PROBLEM TO SOLVE: The records follow. Copy each one exactly.

THE DATA:
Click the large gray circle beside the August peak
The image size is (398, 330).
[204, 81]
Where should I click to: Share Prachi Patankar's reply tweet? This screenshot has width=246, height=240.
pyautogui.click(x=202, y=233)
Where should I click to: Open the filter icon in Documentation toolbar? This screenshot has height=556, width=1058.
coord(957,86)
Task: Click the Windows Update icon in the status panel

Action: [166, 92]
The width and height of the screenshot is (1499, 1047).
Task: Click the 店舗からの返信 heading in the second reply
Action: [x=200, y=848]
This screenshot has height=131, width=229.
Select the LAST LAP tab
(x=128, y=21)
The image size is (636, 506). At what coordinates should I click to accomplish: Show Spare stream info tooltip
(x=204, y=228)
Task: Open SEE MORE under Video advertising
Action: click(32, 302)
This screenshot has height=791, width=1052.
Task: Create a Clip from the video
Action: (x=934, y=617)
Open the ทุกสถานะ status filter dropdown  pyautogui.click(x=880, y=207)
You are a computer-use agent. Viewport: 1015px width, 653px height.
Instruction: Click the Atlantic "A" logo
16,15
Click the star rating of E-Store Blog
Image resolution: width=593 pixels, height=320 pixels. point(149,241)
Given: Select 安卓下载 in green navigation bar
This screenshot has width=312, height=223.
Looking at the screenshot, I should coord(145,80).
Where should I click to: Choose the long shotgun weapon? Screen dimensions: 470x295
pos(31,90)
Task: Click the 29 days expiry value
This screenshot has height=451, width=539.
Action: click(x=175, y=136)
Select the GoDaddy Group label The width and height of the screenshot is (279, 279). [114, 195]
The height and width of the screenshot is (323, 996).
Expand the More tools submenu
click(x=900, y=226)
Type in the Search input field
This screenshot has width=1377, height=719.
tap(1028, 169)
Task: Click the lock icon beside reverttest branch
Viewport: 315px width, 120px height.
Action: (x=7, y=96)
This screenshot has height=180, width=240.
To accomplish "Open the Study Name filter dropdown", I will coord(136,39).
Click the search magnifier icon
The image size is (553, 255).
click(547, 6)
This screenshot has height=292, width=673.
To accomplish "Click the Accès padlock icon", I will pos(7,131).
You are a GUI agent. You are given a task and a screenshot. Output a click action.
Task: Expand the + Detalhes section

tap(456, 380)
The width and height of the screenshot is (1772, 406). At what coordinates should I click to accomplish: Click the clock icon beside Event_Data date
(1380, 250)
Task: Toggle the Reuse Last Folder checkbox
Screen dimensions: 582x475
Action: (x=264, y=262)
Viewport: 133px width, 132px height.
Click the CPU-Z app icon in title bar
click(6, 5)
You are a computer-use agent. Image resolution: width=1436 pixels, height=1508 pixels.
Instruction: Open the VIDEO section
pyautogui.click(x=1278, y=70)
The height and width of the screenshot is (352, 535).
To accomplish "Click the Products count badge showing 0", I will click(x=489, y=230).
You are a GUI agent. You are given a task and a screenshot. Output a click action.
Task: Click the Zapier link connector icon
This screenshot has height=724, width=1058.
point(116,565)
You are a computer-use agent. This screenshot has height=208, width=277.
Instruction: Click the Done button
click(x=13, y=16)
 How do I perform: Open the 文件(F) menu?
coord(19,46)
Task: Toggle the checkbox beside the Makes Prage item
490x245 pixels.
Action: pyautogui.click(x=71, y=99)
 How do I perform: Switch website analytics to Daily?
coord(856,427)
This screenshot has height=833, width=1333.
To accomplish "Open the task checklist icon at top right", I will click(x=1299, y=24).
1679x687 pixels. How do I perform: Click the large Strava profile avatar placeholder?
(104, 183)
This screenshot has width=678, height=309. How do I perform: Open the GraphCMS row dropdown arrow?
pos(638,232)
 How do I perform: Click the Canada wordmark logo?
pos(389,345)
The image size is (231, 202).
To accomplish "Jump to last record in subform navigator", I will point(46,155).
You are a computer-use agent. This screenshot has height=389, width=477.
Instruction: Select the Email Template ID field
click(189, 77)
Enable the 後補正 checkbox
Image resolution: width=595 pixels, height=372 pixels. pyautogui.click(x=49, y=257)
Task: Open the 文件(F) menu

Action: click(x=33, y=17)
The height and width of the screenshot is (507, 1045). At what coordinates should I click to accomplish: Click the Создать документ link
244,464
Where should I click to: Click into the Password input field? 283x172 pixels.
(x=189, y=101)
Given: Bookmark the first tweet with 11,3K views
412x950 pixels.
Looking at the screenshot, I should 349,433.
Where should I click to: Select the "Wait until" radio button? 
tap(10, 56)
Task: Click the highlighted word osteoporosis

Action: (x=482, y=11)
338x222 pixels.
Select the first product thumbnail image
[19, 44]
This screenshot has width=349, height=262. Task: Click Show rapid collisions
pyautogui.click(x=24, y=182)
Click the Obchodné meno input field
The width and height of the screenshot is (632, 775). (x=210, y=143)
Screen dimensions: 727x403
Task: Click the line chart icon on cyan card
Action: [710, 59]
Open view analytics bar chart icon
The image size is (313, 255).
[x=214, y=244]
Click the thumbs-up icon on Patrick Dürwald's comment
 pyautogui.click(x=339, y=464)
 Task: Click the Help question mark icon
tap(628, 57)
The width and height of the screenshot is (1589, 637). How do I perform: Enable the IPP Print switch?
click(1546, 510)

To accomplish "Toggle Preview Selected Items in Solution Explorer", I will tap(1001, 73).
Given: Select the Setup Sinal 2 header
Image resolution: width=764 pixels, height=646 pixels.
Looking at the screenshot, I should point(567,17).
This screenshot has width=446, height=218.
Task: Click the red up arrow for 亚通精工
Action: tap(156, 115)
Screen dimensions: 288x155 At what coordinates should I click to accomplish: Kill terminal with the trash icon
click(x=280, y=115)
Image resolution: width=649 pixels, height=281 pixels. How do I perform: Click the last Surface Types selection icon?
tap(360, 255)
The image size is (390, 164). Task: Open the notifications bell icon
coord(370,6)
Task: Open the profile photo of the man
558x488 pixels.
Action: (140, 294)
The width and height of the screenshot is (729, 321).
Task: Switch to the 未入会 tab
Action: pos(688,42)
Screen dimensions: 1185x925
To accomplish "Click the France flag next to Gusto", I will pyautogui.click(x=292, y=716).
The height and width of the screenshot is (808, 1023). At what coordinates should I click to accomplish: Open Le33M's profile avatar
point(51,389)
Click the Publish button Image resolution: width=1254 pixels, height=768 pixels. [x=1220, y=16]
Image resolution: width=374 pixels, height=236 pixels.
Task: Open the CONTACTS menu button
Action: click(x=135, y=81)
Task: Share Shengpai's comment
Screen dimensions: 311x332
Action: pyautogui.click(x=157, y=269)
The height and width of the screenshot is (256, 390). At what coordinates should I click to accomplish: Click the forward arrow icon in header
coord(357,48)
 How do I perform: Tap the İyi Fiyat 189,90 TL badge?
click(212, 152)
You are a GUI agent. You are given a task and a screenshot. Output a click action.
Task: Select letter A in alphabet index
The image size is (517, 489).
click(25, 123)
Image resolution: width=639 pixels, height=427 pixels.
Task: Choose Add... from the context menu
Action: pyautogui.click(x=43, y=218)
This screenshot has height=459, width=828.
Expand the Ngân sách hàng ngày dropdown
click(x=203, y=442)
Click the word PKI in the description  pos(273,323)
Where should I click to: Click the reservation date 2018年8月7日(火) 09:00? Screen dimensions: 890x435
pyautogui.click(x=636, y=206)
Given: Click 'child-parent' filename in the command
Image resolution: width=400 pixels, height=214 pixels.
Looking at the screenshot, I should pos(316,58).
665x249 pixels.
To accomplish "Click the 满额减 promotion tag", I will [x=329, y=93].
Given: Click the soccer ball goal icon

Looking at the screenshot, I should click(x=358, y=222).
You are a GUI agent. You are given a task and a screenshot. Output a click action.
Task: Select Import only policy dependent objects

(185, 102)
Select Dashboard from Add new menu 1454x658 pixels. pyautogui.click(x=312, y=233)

RESPONSE TO THE EXERCISE:
Click the large gray circle beside the August peak
The image size is (398, 330).
[204, 81]
Where should I click to: Share Prachi Patankar's reply tweet? This screenshot has width=246, height=240.
pyautogui.click(x=202, y=233)
Where should I click to: Open the filter icon in Documentation toolbar? This screenshot has height=556, width=1058.
coord(957,86)
Task: Click the Windows Update icon in the status panel

Action: [166, 92]
The width and height of the screenshot is (1499, 1047).
Task: Click the 店舗からの返信 heading in the second reply
Action: [x=200, y=848]
This screenshot has height=131, width=229.
Select the LAST LAP tab
(x=128, y=21)
The image size is (636, 506). At what coordinates should I click to accomplish: Show Spare stream info tooltip
(x=204, y=228)
Task: Open SEE MORE under Video advertising
Action: click(32, 302)
This screenshot has height=791, width=1052.
Task: Create a Clip from the video
Action: (x=934, y=617)
Open the ทุกสถานะ status filter dropdown  pyautogui.click(x=880, y=207)
You are a computer-use agent. Viewport: 1015px width, 653px height.
Instruction: Click the Atlantic "A" logo
16,15
Click the star rating of E-Store Blog
Image resolution: width=593 pixels, height=320 pixels. point(149,241)
Given: Select 安卓下载 in green navigation bar
This screenshot has width=312, height=223.
Looking at the screenshot, I should coord(145,80).
Where should I click to: Choose the long shotgun weapon? Screen dimensions: 470x295
pos(31,90)
Task: Click the 29 days expiry value
This screenshot has height=451, width=539.
Action: click(x=175, y=136)
Select the GoDaddy Group label The width and height of the screenshot is (279, 279). [114, 195]
The height and width of the screenshot is (323, 996).
Expand the More tools submenu
click(x=900, y=226)
Type in the Search input field
This screenshot has width=1377, height=719.
tap(1028, 169)
Task: Click the lock icon beside reverttest branch
Viewport: 315px width, 120px height.
Action: (x=7, y=96)
This screenshot has height=180, width=240.
To accomplish "Open the Study Name filter dropdown", I will coord(136,39).
Click the search magnifier icon
The image size is (553, 255).
click(547, 6)
This screenshot has height=292, width=673.
To accomplish "Click the Accès padlock icon", I will pos(7,131).
You are a GUI agent. You are given a task and a screenshot. Output a click action.
Task: Expand the + Detalhes section

tap(456, 380)
The width and height of the screenshot is (1772, 406). At what coordinates should I click to accomplish: Click the clock icon beside Event_Data date
(1380, 250)
Task: Toggle the Reuse Last Folder checkbox
Screen dimensions: 582x475
Action: (x=264, y=262)
Viewport: 133px width, 132px height.
Click the CPU-Z app icon in title bar
click(6, 5)
You are a computer-use agent. Image resolution: width=1436 pixels, height=1508 pixels.
Instruction: Open the VIDEO section
pyautogui.click(x=1278, y=70)
The height and width of the screenshot is (352, 535).
To accomplish "Click the Products count badge showing 0", I will click(x=489, y=230).
You are a GUI agent. You are given a task and a screenshot. Output a click action.
Task: Click the Zapier link connector icon
This screenshot has height=724, width=1058.
point(116,565)
You are a computer-use agent. This screenshot has height=208, width=277.
Instruction: Click the Done button
click(x=13, y=16)
 How do I perform: Open the 文件(F) menu?
coord(19,46)
Task: Toggle the checkbox beside the Makes Prage item
490x245 pixels.
Action: pyautogui.click(x=71, y=99)
 How do I perform: Switch website analytics to Daily?
coord(856,427)
This screenshot has height=833, width=1333.
To accomplish "Open the task checklist icon at top right", I will click(x=1299, y=24).
1679x687 pixels. How do I perform: Click the large Strava profile avatar placeholder?
(104, 183)
This screenshot has width=678, height=309. How do I perform: Open the GraphCMS row dropdown arrow?
pos(638,232)
 How do I perform: Click the Canada wordmark logo?
pos(389,345)
The image size is (231, 202).
To accomplish "Jump to last record in subform navigator", I will point(46,155).
You are a computer-use agent. This screenshot has height=389, width=477.
Instruction: Select the Email Template ID field
click(189, 77)
Enable the 後補正 checkbox
Image resolution: width=595 pixels, height=372 pixels. pyautogui.click(x=49, y=257)
Task: Open the 文件(F) menu

Action: click(x=33, y=17)
The height and width of the screenshot is (507, 1045). At what coordinates should I click to accomplish: Click the Создать документ link
244,464
Where should I click to: Click into the Password input field? 283x172 pixels.
(x=189, y=101)
Given: Bookmark the first tweet with 11,3K views
412x950 pixels.
Looking at the screenshot, I should 349,433.
Where should I click to: Select the "Wait until" radio button? 
tap(10, 56)
Task: Click the highlighted word osteoporosis

Action: (x=482, y=11)
338x222 pixels.
Select the first product thumbnail image
[19, 44]
This screenshot has width=349, height=262. Task: Click Show rapid collisions
pyautogui.click(x=24, y=182)
Click the Obchodné meno input field
The width and height of the screenshot is (632, 775). (x=210, y=143)
Screen dimensions: 727x403
Task: Click the line chart icon on cyan card
Action: [710, 59]
Open view analytics bar chart icon
The image size is (313, 255).
[x=214, y=244]
Click the thumbs-up icon on Patrick Dürwald's comment
 pyautogui.click(x=339, y=464)
 Task: Click the Help question mark icon
tap(628, 57)
The width and height of the screenshot is (1589, 637). How do I perform: Enable the IPP Print switch?
click(1546, 510)

To accomplish "Toggle Preview Selected Items in Solution Explorer", I will tap(1001, 73).
Given: Select the Setup Sinal 2 header
Image resolution: width=764 pixels, height=646 pixels.
Looking at the screenshot, I should point(567,17).
This screenshot has width=446, height=218.
Task: Click the red up arrow for 亚通精工
Action: tap(156, 115)
Screen dimensions: 288x155 At what coordinates should I click to accomplish: Kill terminal with the trash icon
click(x=280, y=115)
Image resolution: width=649 pixels, height=281 pixels. How do I perform: Click the last Surface Types selection icon?
tap(360, 255)
The image size is (390, 164). Task: Open the notifications bell icon
coord(370,6)
Task: Open the profile photo of the man
558x488 pixels.
Action: (140, 294)
The width and height of the screenshot is (729, 321).
Task: Switch to the 未入会 tab
Action: pos(688,42)
Screen dimensions: 1185x925
To accomplish "Click the France flag next to Gusto", I will pyautogui.click(x=292, y=716).
The height and width of the screenshot is (808, 1023). At what coordinates should I click to accomplish: Open Le33M's profile avatar
point(51,389)
Click the Publish button Image resolution: width=1254 pixels, height=768 pixels. [x=1220, y=16]
Image resolution: width=374 pixels, height=236 pixels.
Task: Open the CONTACTS menu button
Action: click(x=135, y=81)
Task: Share Shengpai's comment
Screen dimensions: 311x332
Action: pyautogui.click(x=157, y=269)
The height and width of the screenshot is (256, 390). At what coordinates should I click to accomplish: Click the forward arrow icon in header
coord(357,48)
 How do I perform: Tap the İyi Fiyat 189,90 TL badge?
click(212, 152)
You are a GUI agent. You are given a task and a screenshot. Output a click action.
Task: Select letter A in alphabet index
The image size is (517, 489).
click(25, 123)
Image resolution: width=639 pixels, height=427 pixels.
Task: Choose Add... from the context menu
Action: pyautogui.click(x=43, y=218)
This screenshot has height=459, width=828.
Expand the Ngân sách hàng ngày dropdown
click(x=203, y=442)
Click the word PKI in the description  pos(273,323)
Where should I click to: Click the reservation date 2018年8月7日(火) 09:00? Screen dimensions: 890x435
pyautogui.click(x=636, y=206)
Given: Click 'child-parent' filename in the command
Image resolution: width=400 pixels, height=214 pixels.
Looking at the screenshot, I should pos(316,58).
665x249 pixels.
To accomplish "Click the 满额减 promotion tag", I will [x=329, y=93].
Given: Click the soccer ball goal icon

Looking at the screenshot, I should click(x=358, y=222).
You are a GUI agent. You are given a task and a screenshot. Output a click action.
Task: Select Import only policy dependent objects

(185, 102)
Select Dashboard from Add new menu 1454x658 pixels. pyautogui.click(x=312, y=233)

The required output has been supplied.